> [What is expected]:
In the excerpt on vector permute masks, why doesn't the view-convert trick work for 64-bit elements?

> [Selected passage]:

# # # #

We could do that, but would you expect to handle wider elements for
general selectors or just constant ones?  If it's just constants then
it creates another special case.  If it's variables too then it's
likely to be expensive.

For SVE the current definition is OK.

>> (2) The view-convert trick doesn't work for 64-bit elements, since there's
>>     no 128-bit vec_series instruction.  (And if there were 128-bit vector
>>     operations, we'd have the same problem for 256 bits, etc.)
>>
>>     I suspect the best way of generating an interleave mask for 64 bits
>>     would be to interleave two vec_series.  That suggests that the
>>     primitive operation really is the interleave rather than the mask.
>>
>> (3) On a related note, I think one of the attractions of a single
>>     unified permute representation was that it left the implementation
>>     up to the target.  Using vec_series-based tricks for things like
>>     interleaves would be doing the opposite: it would be baking in a
>>     particular implementation and leaving the target to do more work
>>     if it wanted a different implementation.
>
> True...
>
>> (4) The main benefit of directly-mapped internal functions is that they
>>     correspond to target optabs.  This makes them very light-weight to
>>     support (often not more than a line in internal-fn.def).  In contrast,
>>     if we had internal functions for the masks, we'd need custom expand
>>     code to code-generate the mask.  And for INTERLEAVE_LO masks in
>>     particular, the sequence we generate is likely to be expensive.
>>     It would also be code that we'd never want to see used in practice;
>>     it would just be there "in case".
>
> The disadvantage is you lose the ability to fold the interleave operation
> with a following permute.

True, but these internal functions are only created by the vectoriser
for specific purposes.  I wouldn't expect there to be that many cases
where further folds are possible, and it's not clear that they'd be
a win for SVE.

# # # #

> [Records shown]:
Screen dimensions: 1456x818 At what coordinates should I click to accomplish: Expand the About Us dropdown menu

# # # #

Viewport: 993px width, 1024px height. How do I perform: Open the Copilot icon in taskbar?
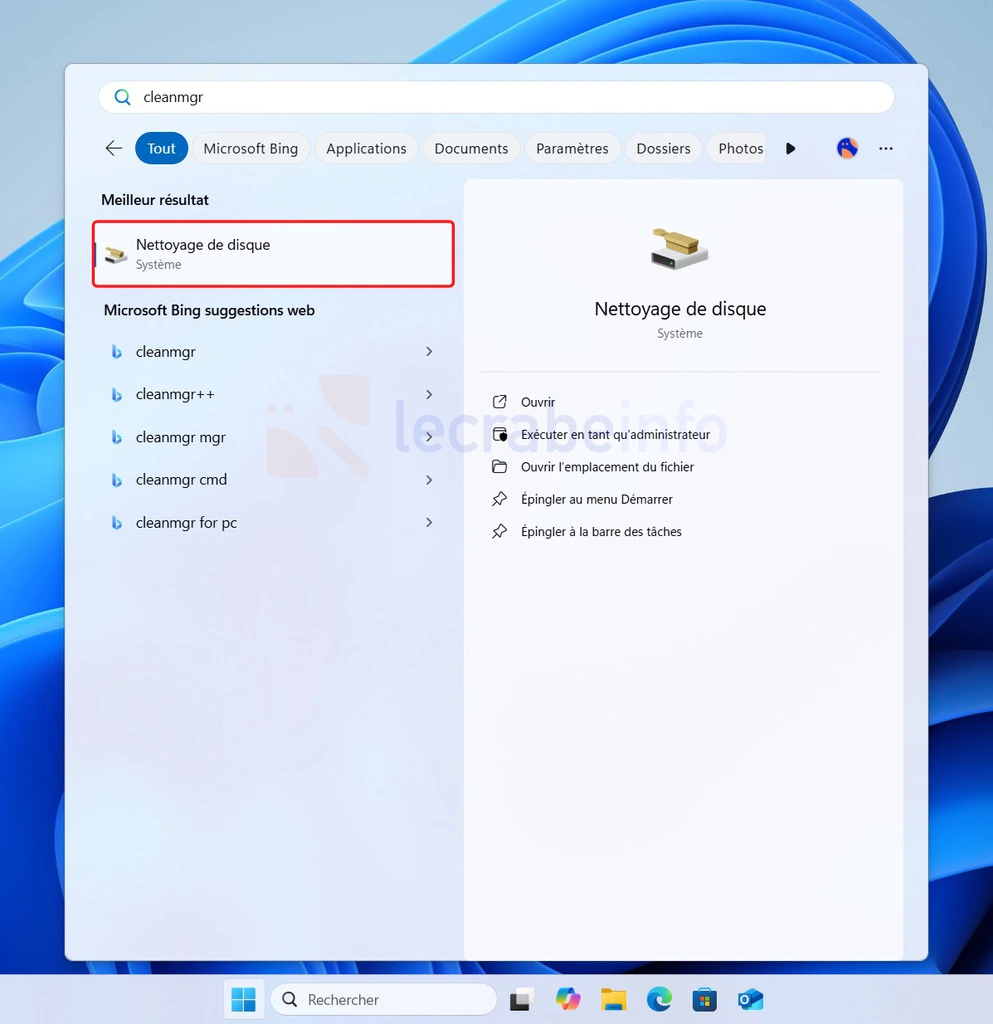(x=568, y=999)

# # # #

> [Result of the exercise]:
There is no 128-bit vec_series instruction.